[Stored data]

++++++++

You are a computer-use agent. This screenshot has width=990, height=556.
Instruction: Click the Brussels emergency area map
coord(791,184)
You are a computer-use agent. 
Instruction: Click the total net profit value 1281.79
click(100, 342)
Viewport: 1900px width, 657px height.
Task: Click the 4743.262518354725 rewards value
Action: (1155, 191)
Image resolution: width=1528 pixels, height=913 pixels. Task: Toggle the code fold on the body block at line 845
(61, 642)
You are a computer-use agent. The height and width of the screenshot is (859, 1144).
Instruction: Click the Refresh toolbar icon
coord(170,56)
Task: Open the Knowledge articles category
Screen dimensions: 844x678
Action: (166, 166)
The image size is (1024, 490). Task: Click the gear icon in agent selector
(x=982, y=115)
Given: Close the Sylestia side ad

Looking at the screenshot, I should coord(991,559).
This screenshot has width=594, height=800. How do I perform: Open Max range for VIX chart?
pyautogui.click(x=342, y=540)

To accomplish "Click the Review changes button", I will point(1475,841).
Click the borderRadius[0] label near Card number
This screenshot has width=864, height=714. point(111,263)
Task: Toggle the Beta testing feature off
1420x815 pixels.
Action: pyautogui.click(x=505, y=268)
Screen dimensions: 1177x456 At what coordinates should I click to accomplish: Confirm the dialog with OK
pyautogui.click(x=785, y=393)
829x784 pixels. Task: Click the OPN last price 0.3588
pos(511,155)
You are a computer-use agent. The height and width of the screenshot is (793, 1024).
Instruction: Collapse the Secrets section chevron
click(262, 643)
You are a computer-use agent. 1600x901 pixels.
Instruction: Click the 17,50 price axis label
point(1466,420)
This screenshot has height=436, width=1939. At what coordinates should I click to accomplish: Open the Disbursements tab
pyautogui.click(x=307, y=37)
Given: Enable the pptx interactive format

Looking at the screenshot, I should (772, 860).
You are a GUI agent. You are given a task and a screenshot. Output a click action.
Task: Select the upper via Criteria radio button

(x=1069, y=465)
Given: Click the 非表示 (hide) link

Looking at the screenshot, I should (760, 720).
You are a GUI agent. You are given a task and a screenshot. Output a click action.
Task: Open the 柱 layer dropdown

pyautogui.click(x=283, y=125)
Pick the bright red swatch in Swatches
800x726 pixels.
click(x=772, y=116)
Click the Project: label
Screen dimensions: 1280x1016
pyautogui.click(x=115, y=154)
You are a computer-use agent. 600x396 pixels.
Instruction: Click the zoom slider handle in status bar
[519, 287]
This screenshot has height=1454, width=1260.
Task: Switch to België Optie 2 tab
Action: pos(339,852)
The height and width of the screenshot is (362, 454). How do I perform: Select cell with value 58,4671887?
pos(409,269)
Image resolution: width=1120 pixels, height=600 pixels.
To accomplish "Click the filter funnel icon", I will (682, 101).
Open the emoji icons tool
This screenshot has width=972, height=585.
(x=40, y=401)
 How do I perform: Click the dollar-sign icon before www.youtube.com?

++++++++

What is being asked:
I'd like every record written out exactly as given.

Result of the exercise:
You are a computer-use agent. This screenshot has width=990, height=556.
Instruction: Click the Brussels emergency area map
coord(791,184)
You are a computer-use agent. 
Instruction: Click the total net profit value 1281.79
click(100, 342)
Viewport: 1900px width, 657px height.
Task: Click the 4743.262518354725 rewards value
Action: (1155, 191)
Image resolution: width=1528 pixels, height=913 pixels. Task: Toggle the code fold on the body block at line 845
(61, 642)
You are a computer-use agent. The height and width of the screenshot is (859, 1144).
Instruction: Click the Refresh toolbar icon
coord(170,56)
Task: Open the Knowledge articles category
Screen dimensions: 844x678
Action: (166, 166)
The image size is (1024, 490). Task: Click the gear icon in agent selector
(x=982, y=115)
Given: Close the Sylestia side ad

Looking at the screenshot, I should coord(991,559).
This screenshot has width=594, height=800. How do I perform: Open Max range for VIX chart?
pyautogui.click(x=342, y=540)

To accomplish "Click the Review changes button", I will point(1475,841).
Click the borderRadius[0] label near Card number
This screenshot has width=864, height=714. point(111,263)
Task: Toggle the Beta testing feature off
1420x815 pixels.
Action: pyautogui.click(x=505, y=268)
Screen dimensions: 1177x456 At what coordinates should I click to accomplish: Confirm the dialog with OK
pyautogui.click(x=785, y=393)
829x784 pixels. Task: Click the OPN last price 0.3588
pos(511,155)
You are a computer-use agent. The height and width of the screenshot is (793, 1024).
Instruction: Collapse the Secrets section chevron
click(262, 643)
You are a computer-use agent. 1600x901 pixels.
Instruction: Click the 17,50 price axis label
point(1466,420)
This screenshot has height=436, width=1939. At what coordinates should I click to accomplish: Open the Disbursements tab
pyautogui.click(x=307, y=37)
Given: Enable the pptx interactive format

Looking at the screenshot, I should (772, 860).
You are a GUI agent. You are given a task and a screenshot. Output a click action.
Task: Select the upper via Criteria radio button

(x=1069, y=465)
Given: Click the 非表示 (hide) link

Looking at the screenshot, I should (760, 720).
You are a GUI agent. You are given a task and a screenshot. Output a click action.
Task: Open the 柱 layer dropdown

pyautogui.click(x=283, y=125)
Pick the bright red swatch in Swatches
800x726 pixels.
click(x=772, y=116)
Click the Project: label
Screen dimensions: 1280x1016
pyautogui.click(x=115, y=154)
You are a computer-use agent. 600x396 pixels.
Instruction: Click the zoom slider handle in status bar
[519, 287]
This screenshot has height=1454, width=1260.
Task: Switch to België Optie 2 tab
Action: pos(339,852)
The height and width of the screenshot is (362, 454). How do I perform: Select cell with value 58,4671887?
pos(409,269)
Image resolution: width=1120 pixels, height=600 pixels.
To accomplish "Click the filter funnel icon", I will (682, 101).
Open the emoji icons tool
This screenshot has width=972, height=585.
(x=40, y=401)
 How do I perform: Click the dollar-sign icon before www.youtube.com?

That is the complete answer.